Clearly the gains and losses from cryptocurrency holdings should be disaggregated and presented separately, given their nature and, in the case of MicroStrategy, their materiality to the overall result. In addition, as we explain above, we do not believe the figures presented under intangible asset accounting are meaningful for investors. However, as a matter of principle we do not believe that excluding volatile gains and losses is the best approach (nor do we think that share-based compensation should ever be excluded).3For more about non-GAAP measures and disaggregation see Don’t rely on APMs, disaggregate IFRS – GlaxoSmithKline. We discuss share-based compensation and why it should not be excluded from performance metrics used in equity analysis and valuation in Dot-com bubble accounting still going strong – Tesla.

Insights for investors

  • There are no accounting standards specific to cryptocurrencies and you may see different accounting applied in practice. The most likely is intangible asset accounting and measurement at cost less impairment.

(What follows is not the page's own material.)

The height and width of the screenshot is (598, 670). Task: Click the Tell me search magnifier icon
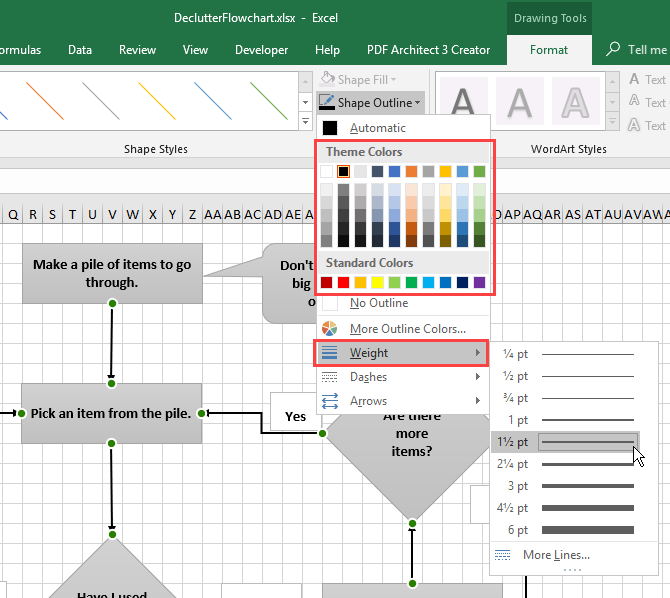613,49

  • In our view intangible asset accounting is not suitable. Impairments and gains on sale may not be comparable and are not measures of performance that matter for investors.
  • Remember that intangible asset accounting differs under IFRS and US GAAP.
  • Regard cryptocurrency assets as, in effect, financial investments. Include their fair value in your analysis but take note of the risks, price volatility and particularly whether there is an active market.
  • If no active market exists for a cryptocurrency you should probably not include it in your valuation, even if reported in the balance sheet. Beware of companies quoting ‘level 3’ values in this situation.